Each of my children is an adult, currently ranging in age from 19 to 25. Two of them – girls, both – have left home. The oldest works in The City (San Francisco to those of you that don’t live in the San Francisco Bay area), and she keeps an apartment with a girlfriend in an East Bay suburb. The second is a senior at Sacramento State and works full-time to cover the rent for her Sacramento apartment. While there is evidence that the third is still boarding at La Casa Dei Sogni with my wife and me (wet towels on the floor of the guest bathroom, laundry baskets overflowing with young male clothing staged outside of the laundry room, etc.), he works full-time and comes and goes on a schedule that only the energy of a nineteen-year-old can sustain.
The general theme that will carry through my columns is my life in an empty nest. My intent is to avoid the warm, nostalgic “I remember when” stories (everyone has their own versions, anyway) and focus instead on my fatherhood experience in the moment. I’ll write about how my life has changed – and continues to change – as I transition from an active, full-time nest keeper to the role of consultant dad.

## Collected material
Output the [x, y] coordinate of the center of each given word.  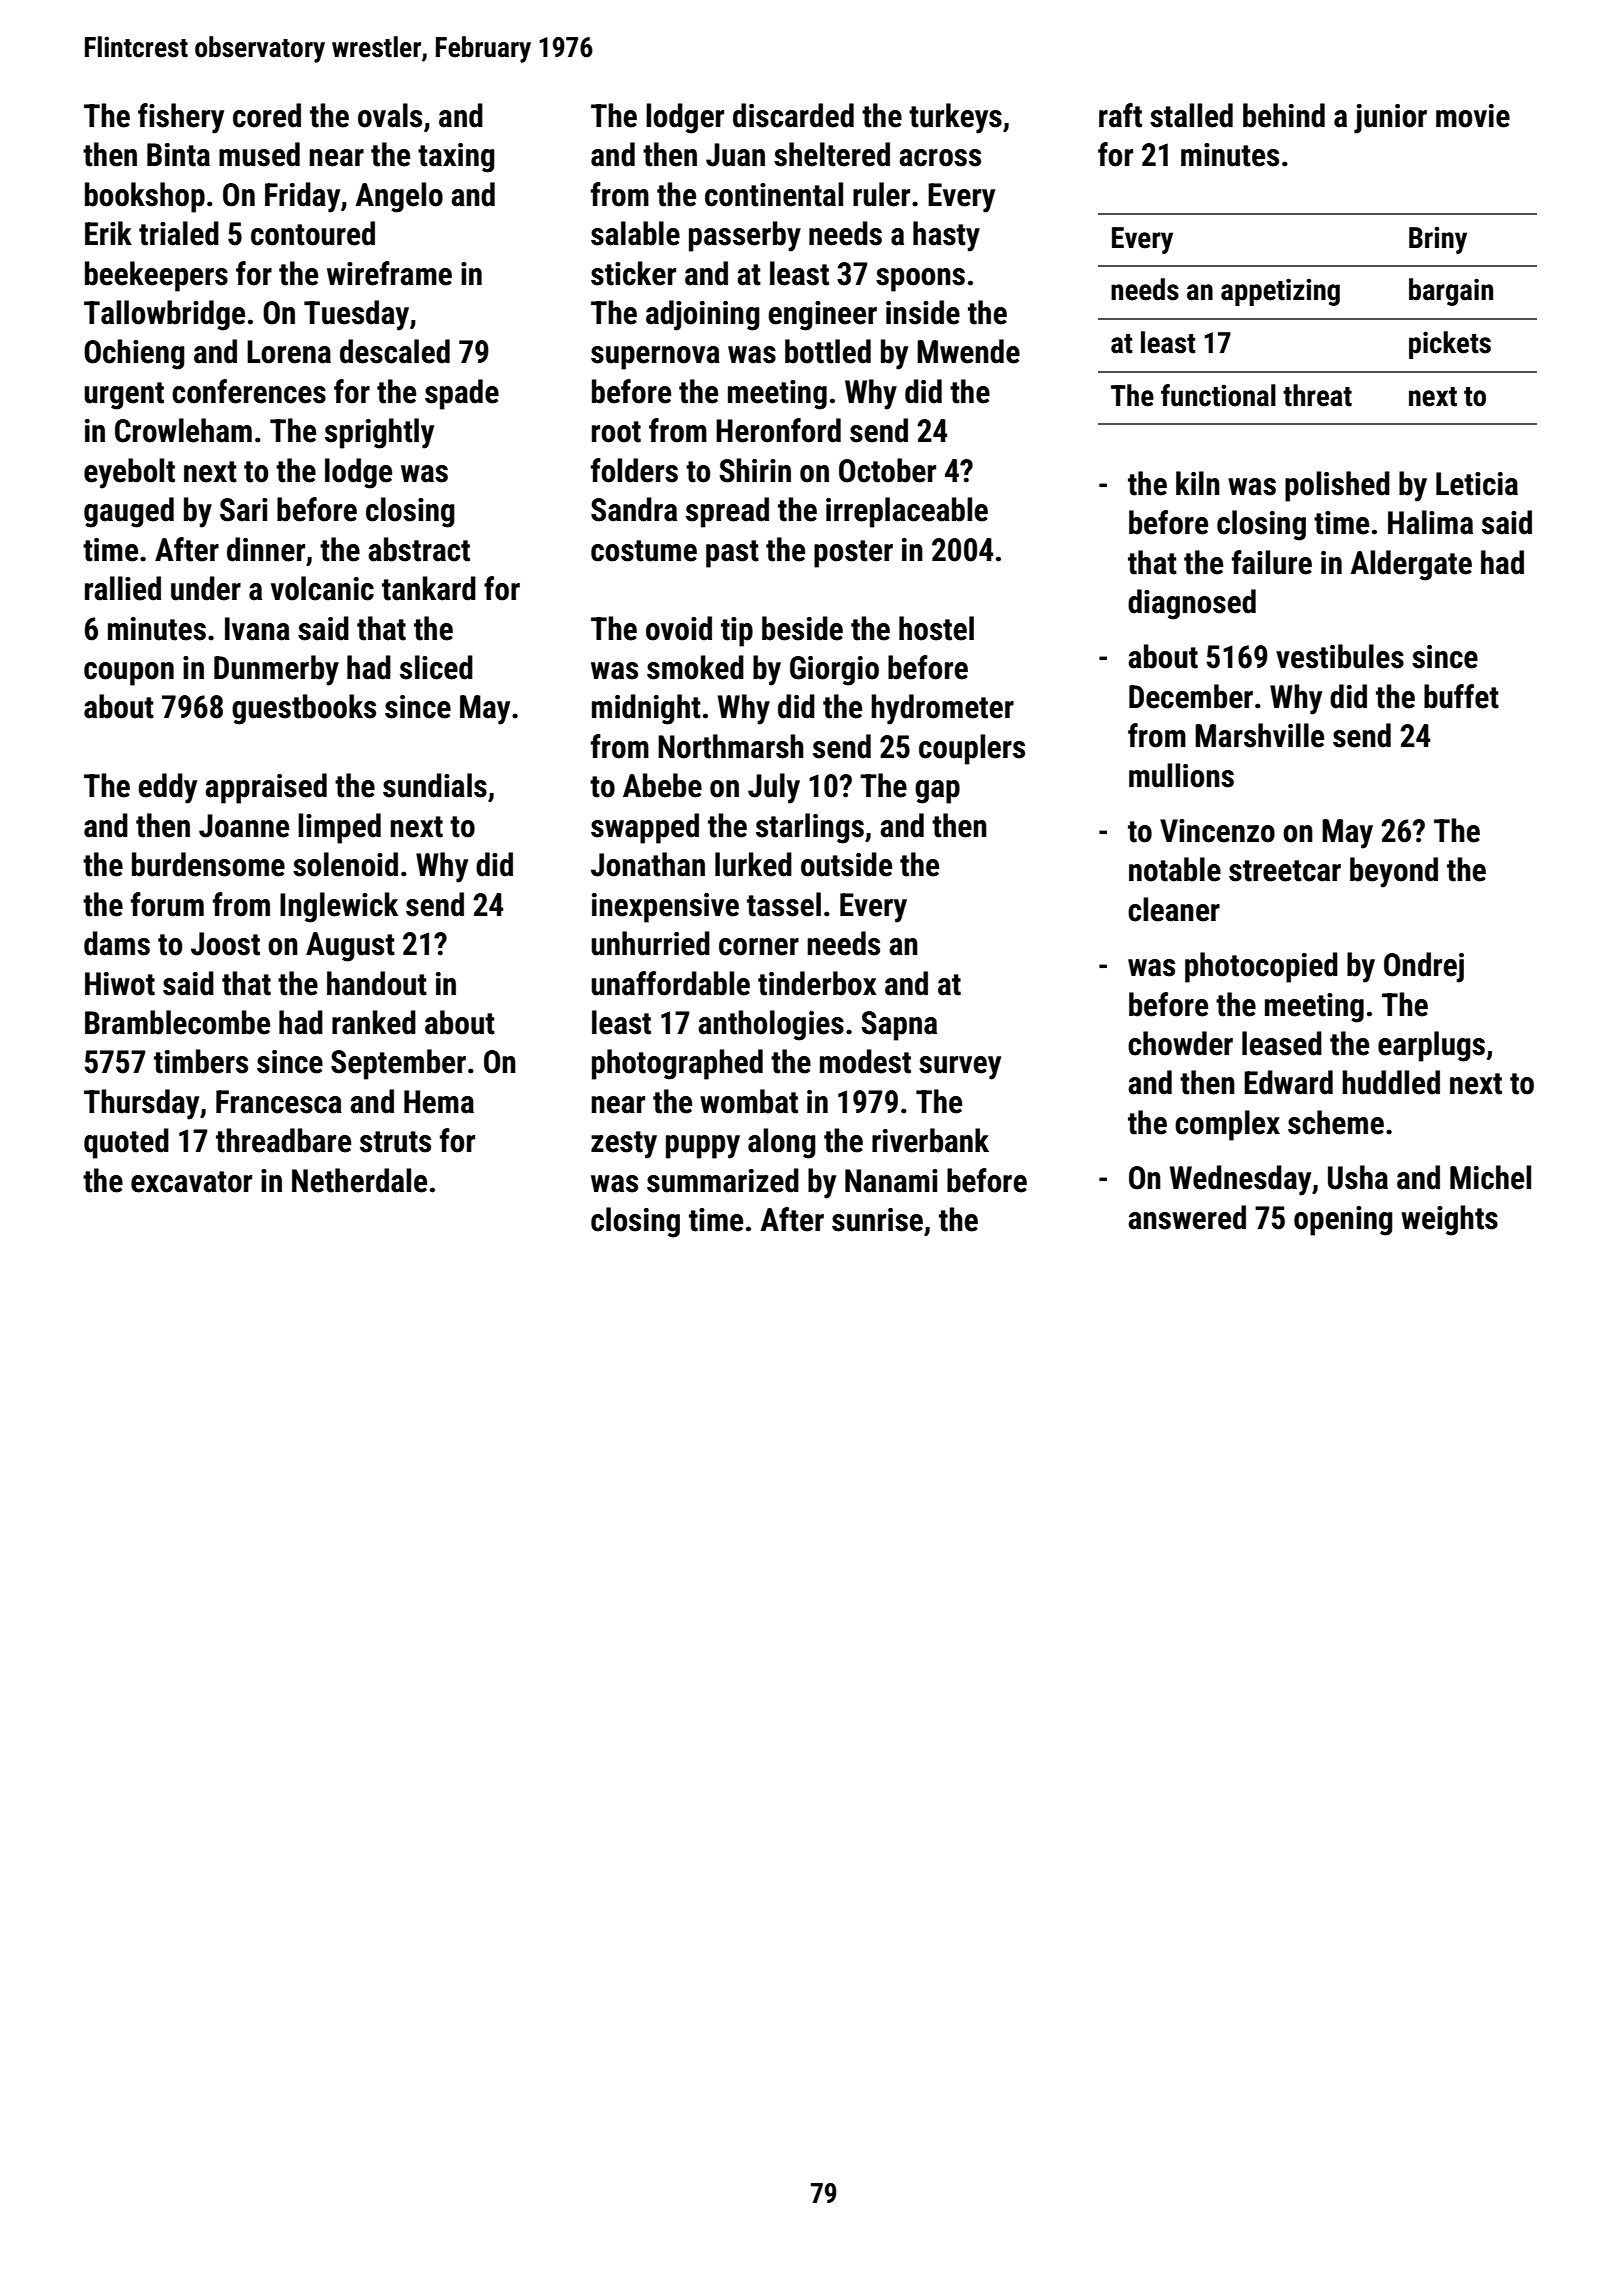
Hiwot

## Written exercise 1
In one to three sentences, explain why the empty-nest column will steer clear of warm, nostalgic “I remember when” stories.
## Written exercise 2
Please carry the empty-nest column on from its last sentence.
The material is separate from the empty-nest column.

## Result 1
The writer avoids those stories because everyone has their own versions of them anyway. The columns will focus on the writer's fatherhood experience in the moment instead.

## Result 2
Another character on my real-life stage is my wife of 26 years. Like me, she is a professional. She has always worked outside the home in some way, and still she has always been the principal homemaker. Cook, seamstress, ambulance driver, cabbie, conductor of the household cacophony. While our children were not latch-key kids growing up, they didn’t come home from school to warm cookies and mom-in-an-apron, either. Early in our marriage I decided that I needed a partner who would continue to grow with me and the best stimulant for growth would be sustained education and interaction with other adults. I learned that lesson from my mother.
I’ve talked about the who (me, my wife and the kids), what (being an empty-nester), when (in the moment) in this series of columns (where), so now it’s time for the why. First, it’s not about “I want to be a writer.” That was my grandmother’s dream, and one that she realized, by the way. If this were an ill-defined ambition (I’ll try writing), then I would have just resigned myself to writing the next software Product Requirements Document. I’m also not willing to bet my retirement upon a writer’s salary, so this is not going to help me move on to a second career. But I am motivated to express my thoughts within the unfamiliar confines of a non-fictional format.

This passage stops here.